Another advantage is simplicity — particularly when a trial requires multiple sites — as sponsors need only one partner to manage all of the sites. Bioclinica’s clients also cited cost savings, greater efficiency, standardized processes and reliable experts as key reasons for choosing site networks.
But scale is important too. A trial might investigate a disease in multiple countries or track seasonal illnesses. Having a network that can scale up in a hurry can be an enormous advantage for sponsors.
Patient enrollment is a tough number to predict. But failure to get it right or close to right can have major cost impacts. Part of this expense is because sponsors sometimes have to enlist new and additional sites from what was originally planned to meet enrollment targets, explains David Fogel, chief scientist at Trials.ai.
Fogel gives the example of a trial studying how effective coronary bypass surgery was in patients with heart failure. The trial was initially planned to study patients in the US and Canada across 32 study sites. But after poor enrollment, the scope of the trial was enlarged to 26 countries and 171 study sites.
Even with the expansion, 44 approved sites failed to meet enrollment targets. Fogel says the cost for each deactivated site was around $10,000, and notes the added burden of diverting study funds to recruit more patients at a later point in the trial and amend the protocol.
He advises sponsors to select a site that has six to ten studies completed — as they will be more likely to meet enrollment rates — and that have a proven record of fast recruitment of the first patient.
Clinical trial liaisons can provide value to sponsors because of their education and current knowledge of the market. These attributes, according to clinical trial liaison Russell Brown, Ph.D., help investigators and sites understand the full scope, ambition and requirements of the treatment development.

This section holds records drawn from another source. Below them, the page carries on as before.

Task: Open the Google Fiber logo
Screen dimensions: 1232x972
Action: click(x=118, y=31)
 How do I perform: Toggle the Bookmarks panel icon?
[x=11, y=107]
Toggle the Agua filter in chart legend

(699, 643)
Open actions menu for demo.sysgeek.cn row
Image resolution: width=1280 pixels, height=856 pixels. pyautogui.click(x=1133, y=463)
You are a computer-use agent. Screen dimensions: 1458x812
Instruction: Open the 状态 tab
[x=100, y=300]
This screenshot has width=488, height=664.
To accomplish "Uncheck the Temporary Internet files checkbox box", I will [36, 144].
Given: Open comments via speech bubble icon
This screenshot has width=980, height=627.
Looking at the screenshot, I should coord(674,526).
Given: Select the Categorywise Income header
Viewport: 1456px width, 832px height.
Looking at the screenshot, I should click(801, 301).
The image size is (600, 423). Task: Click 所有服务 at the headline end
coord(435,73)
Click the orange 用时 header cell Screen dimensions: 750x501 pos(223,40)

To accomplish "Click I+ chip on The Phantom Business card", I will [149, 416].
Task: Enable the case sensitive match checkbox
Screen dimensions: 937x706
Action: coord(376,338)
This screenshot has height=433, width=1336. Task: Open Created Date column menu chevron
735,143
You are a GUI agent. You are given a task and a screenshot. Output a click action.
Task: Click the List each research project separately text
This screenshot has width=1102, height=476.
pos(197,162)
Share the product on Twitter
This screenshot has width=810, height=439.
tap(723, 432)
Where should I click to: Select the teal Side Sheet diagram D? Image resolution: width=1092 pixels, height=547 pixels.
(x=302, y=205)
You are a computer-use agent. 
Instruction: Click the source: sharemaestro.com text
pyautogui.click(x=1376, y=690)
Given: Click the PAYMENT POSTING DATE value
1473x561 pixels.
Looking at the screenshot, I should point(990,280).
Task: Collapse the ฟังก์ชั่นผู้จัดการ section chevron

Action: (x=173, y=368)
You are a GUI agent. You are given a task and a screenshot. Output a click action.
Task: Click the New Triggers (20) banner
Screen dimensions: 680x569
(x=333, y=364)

Liaisons can also help select the best site for the trial’s needs and establish relationships between sponsors and site staff. It’s best, Brown explains, to include the liaison at the beginning of the trial planning so they can meet the site team during site initiation to understand the trial’s objectives. Doing so will improve the site’s attempts to recruit patients.
While sponsors and CROs should demand a lot from their potential site partners, asking probing questions and testing capabilities, sites should also make demands of their prospective collaborators. This is why Kristina Lopienski at Forte Research advises that sites conduct a reverse feasibility questionnaire.
Sites and sponsors should know what is expected so they can both make the right decision for their needs. Collaboratively, parties should discuss and set expectations, categorize the non-negotiables and share key information. Lopienski says that while it may seem unlikely that sponsors would agree to this, some are starting to see the value of a more candid and collaborative approach to site selection.
Sponsors should look for sites that celebrate collaborative cultures — regardless of their size — and enable and empower their staff to thrive. One way to tell that site managers are doing this is whether they are using gamification to motivate teams. This could include rewarding teams and sub-teams for reaching milestones, explains Jim Lane, chief business officer at Longboat Clinical.
Engaged site teams lead to better patient engagement, Lane argues, but adds that sponsors also have a duty to motivate and empower entire study teams. Lane says that sponsors that can enhance startup performance, speed up operations and recruiting, and manage multiple personnel proposal will see site teams also perform better.